*Requirement:* Starting at the line that contains "1176x1033 pixels. Task: Click", quote every line through the end of the entries, word for word, skipping the pictures.

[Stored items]

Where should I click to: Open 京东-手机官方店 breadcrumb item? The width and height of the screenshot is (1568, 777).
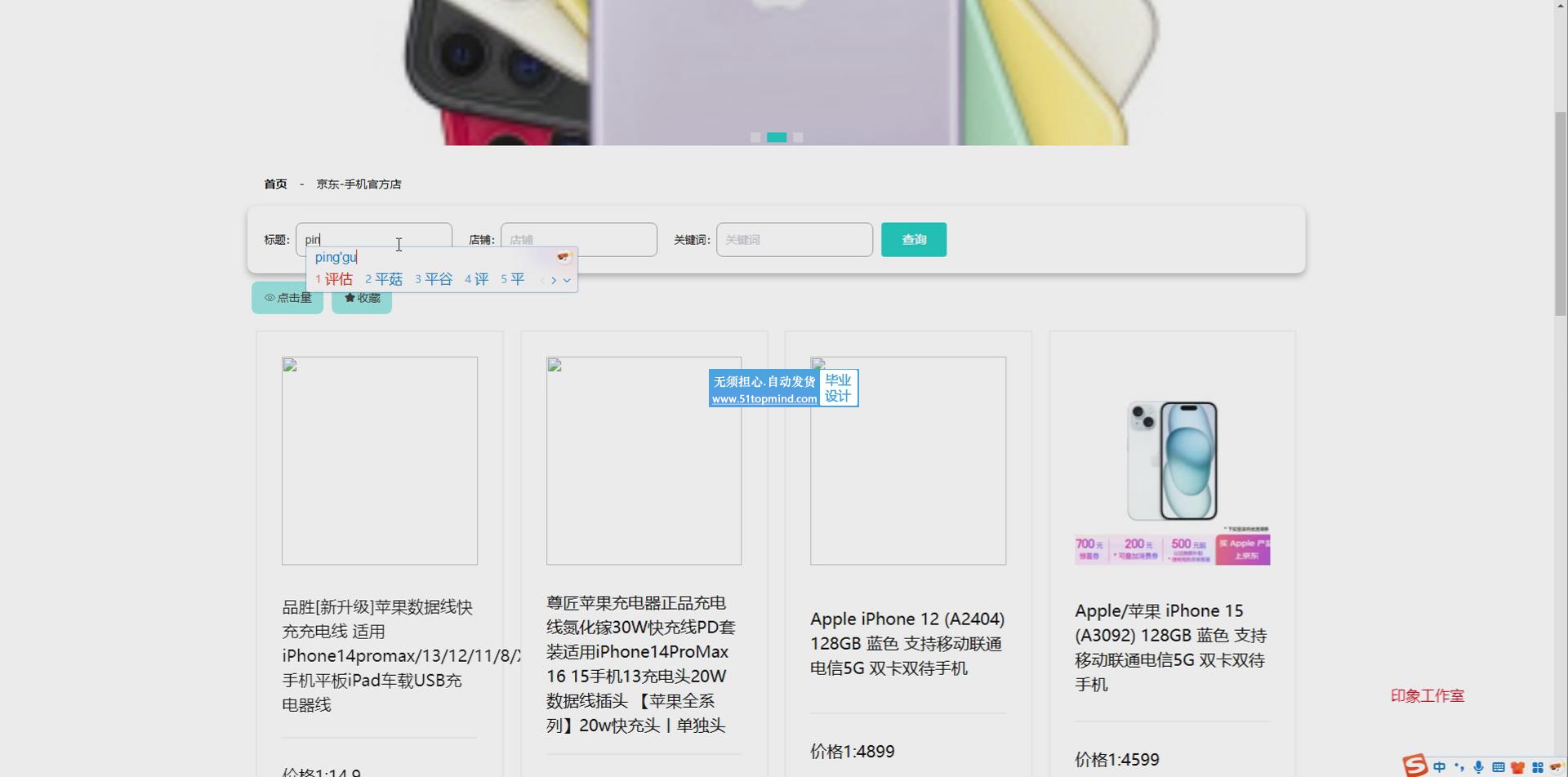pyautogui.click(x=359, y=184)
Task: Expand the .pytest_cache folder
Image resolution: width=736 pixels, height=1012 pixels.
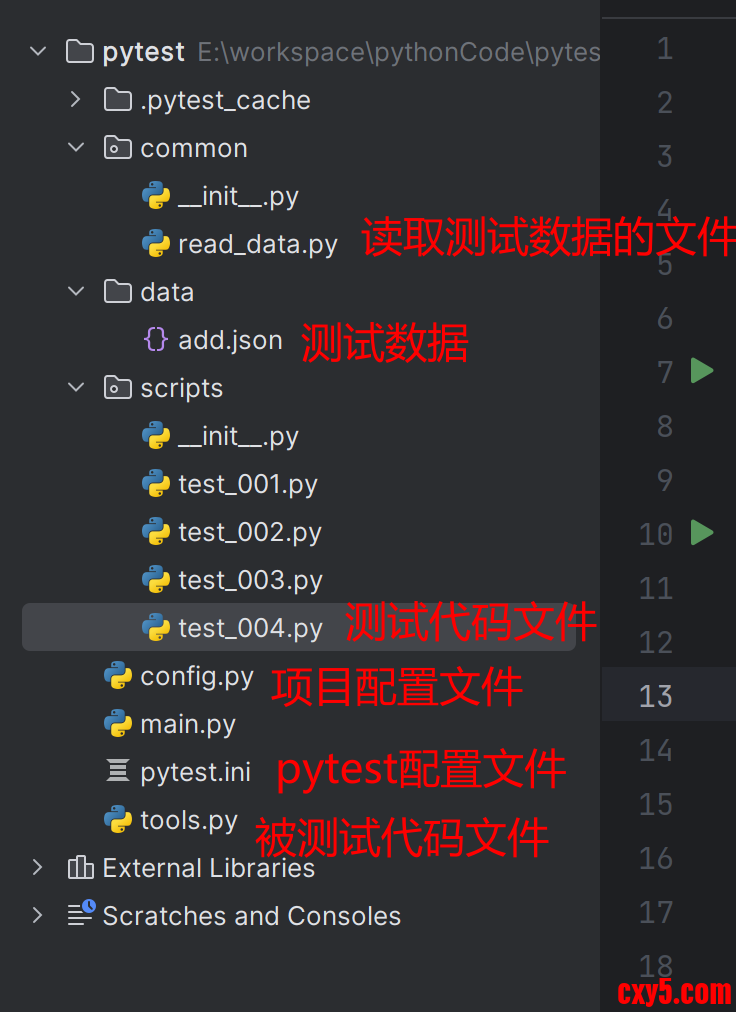Action: [x=76, y=99]
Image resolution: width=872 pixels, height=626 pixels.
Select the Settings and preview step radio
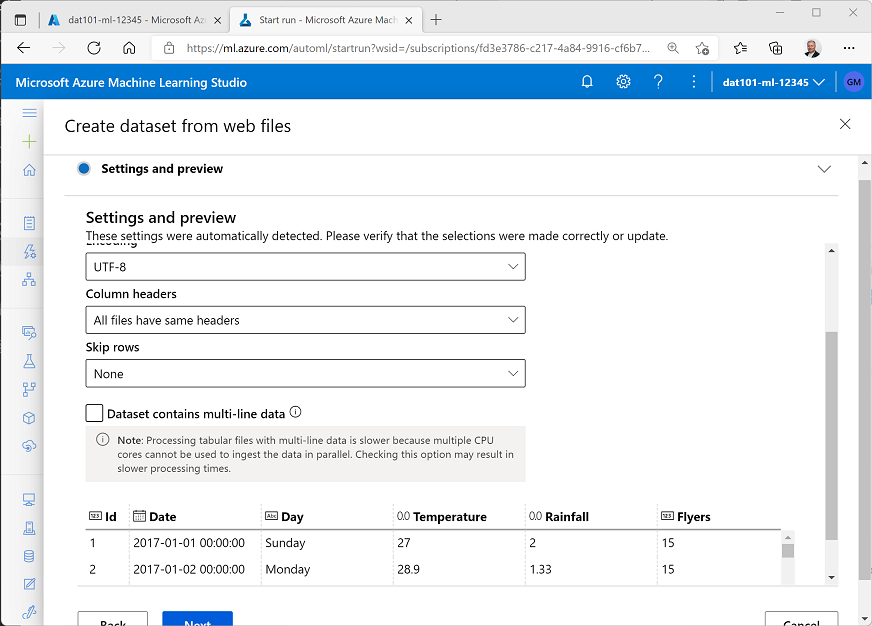(x=84, y=169)
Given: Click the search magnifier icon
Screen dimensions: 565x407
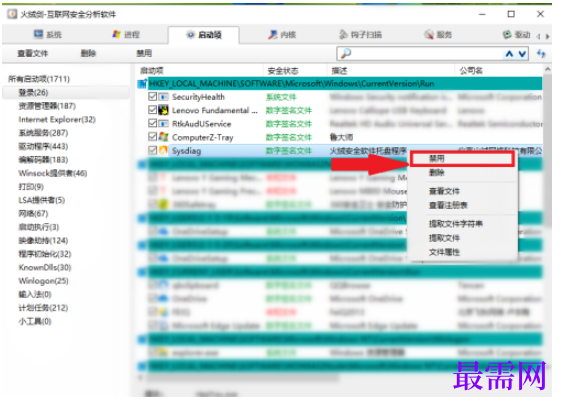Looking at the screenshot, I should point(346,53).
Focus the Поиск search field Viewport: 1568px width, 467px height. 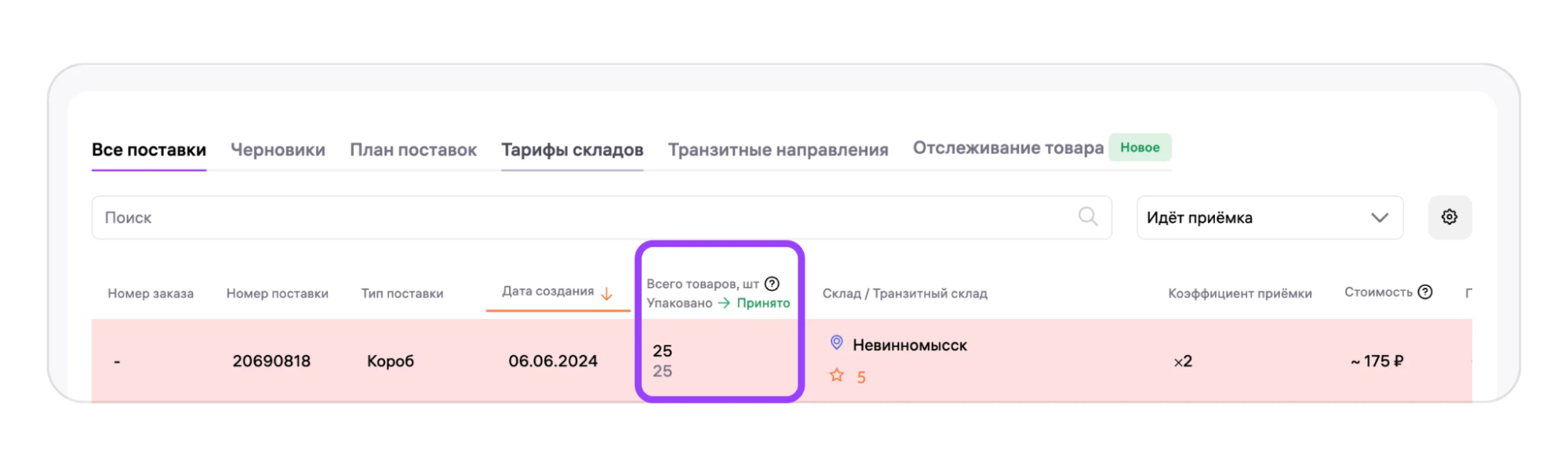(x=580, y=218)
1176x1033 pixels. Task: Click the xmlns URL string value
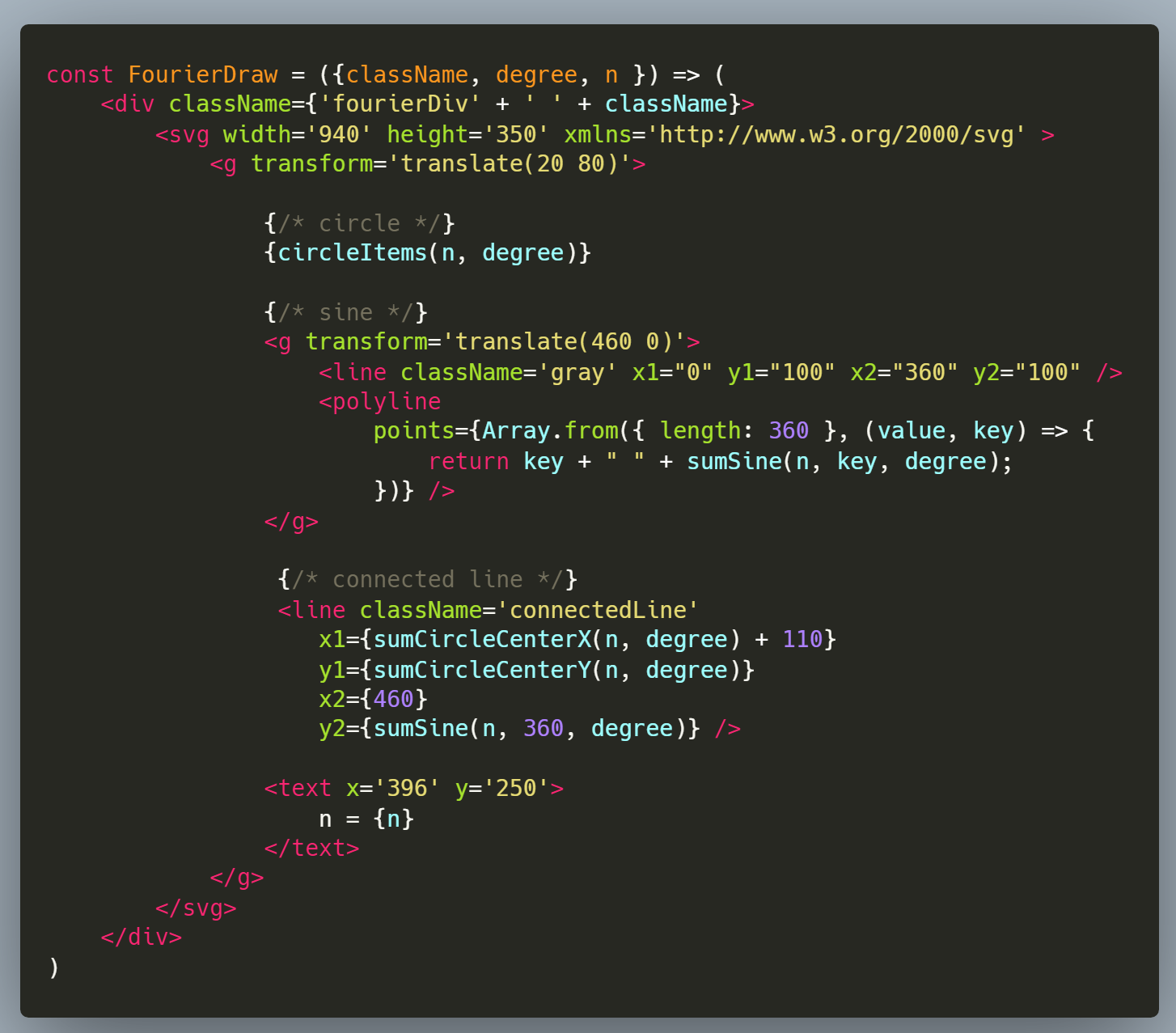836,134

*Answer area:*
1176x1033 pixels. Task: Click the xmlns URL string value
836,134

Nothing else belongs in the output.